Disruptive Marketing

Si attribuisce a questo termine, un approccio che “sfida” i classici pilastri del marketing e le sue regole, creando qualcosa di mai visto e, almeno sulla carta fino ad allora, sbagliato.

Il risultato è come un enorme schermo vuoto e bianco a Times Square: in mezzo ad una confusione tutta uguale, attira l’attenzione.

Il Disruptive Marketing distingue il brand, lo rende unico e fa sentire la sua voce, una voce fortissima e diversa da tutte le altre, che presto diventa riconoscibile a tutti.

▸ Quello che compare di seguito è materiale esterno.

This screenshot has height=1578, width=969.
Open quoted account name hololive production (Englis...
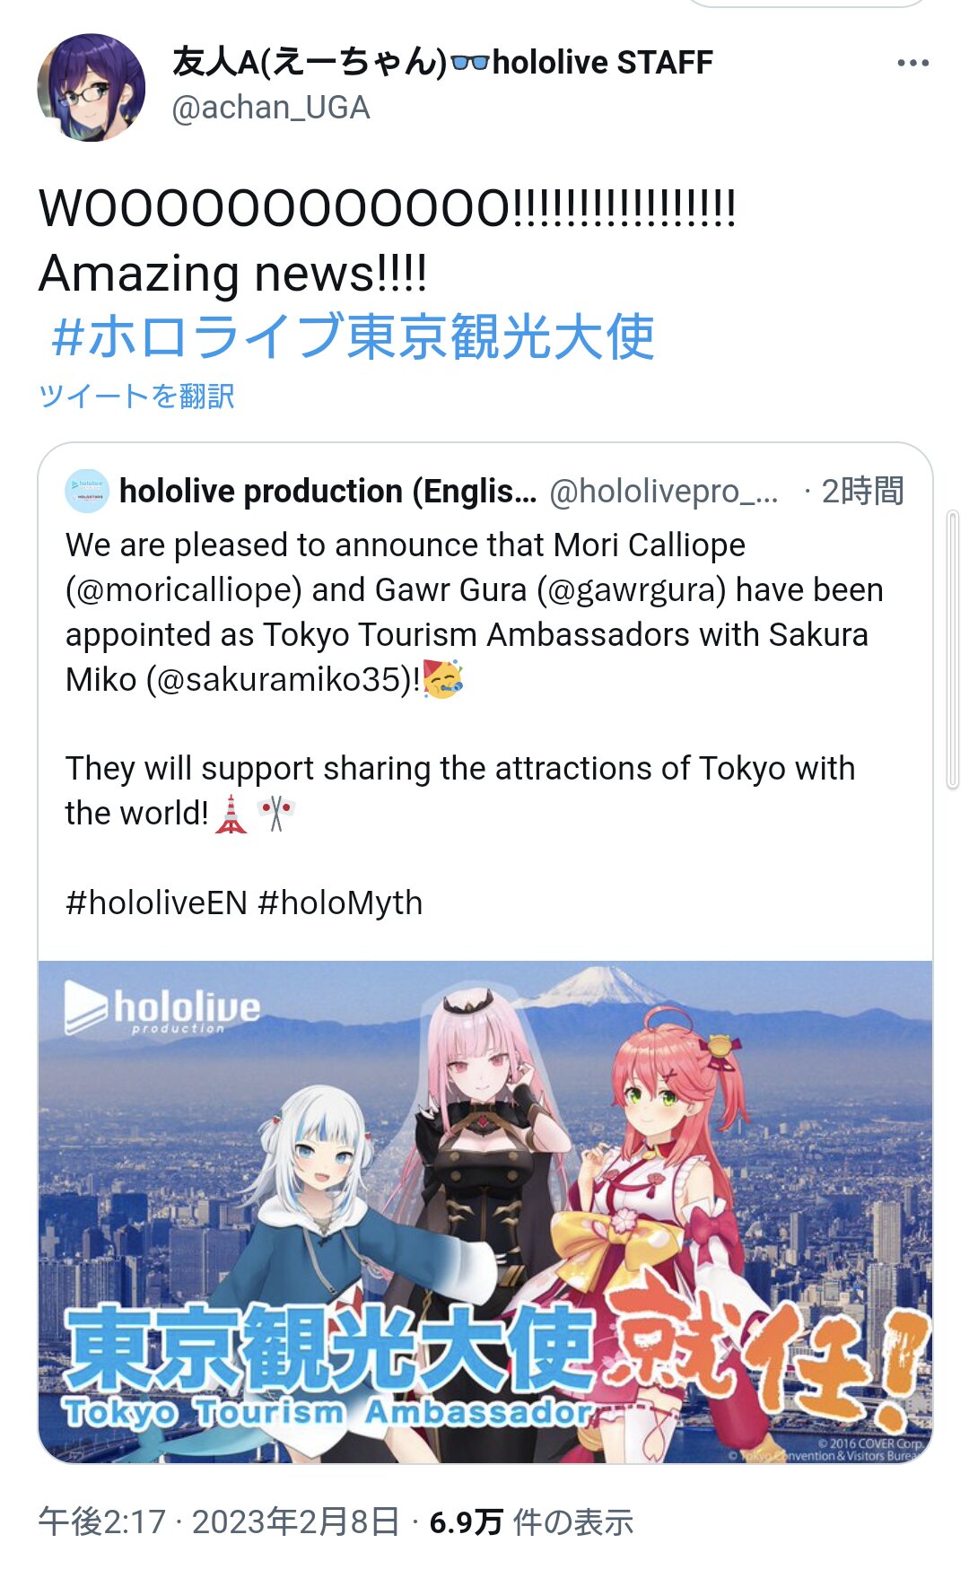point(328,491)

Tutto questo però, comporta dei rischi.
(image credit: @agenziastanca)

VALE SEMPRE LA PENA “ESSERE DISRUPTIVE”?

Gestendo parole o canali con approccio disruptive, non bisogna dimenticare la coerenza con quanto costruito prima. L’identità del brand non deve essere mai minata da un disperato tentativo di emergere tra i competitor “a tutti i costi” o “purché se ne parli”.

Il Disruptive Marketing dovrebbe rafforzare, e non tradire, i valori del brand che lo usa per comunicare. Per farlo, è necessario sapere chiaramente a chi si sta parlando, le sue necessità, come si sente e cosa prova.

È questo che dà la possibilità di scovare e anticipare nuovi bisogni. Prima dei competitor.

Essere disruptive non è per tutti, e non deve esserlo. La decisione di rischiare con questo approccio, va sempre supportata da una buona strategia e non solo da una coraggiosa e anarchica idea.

Bisogna conoscere molto bene cosa si sta andando a distruggere: tu accetteresti il rischio?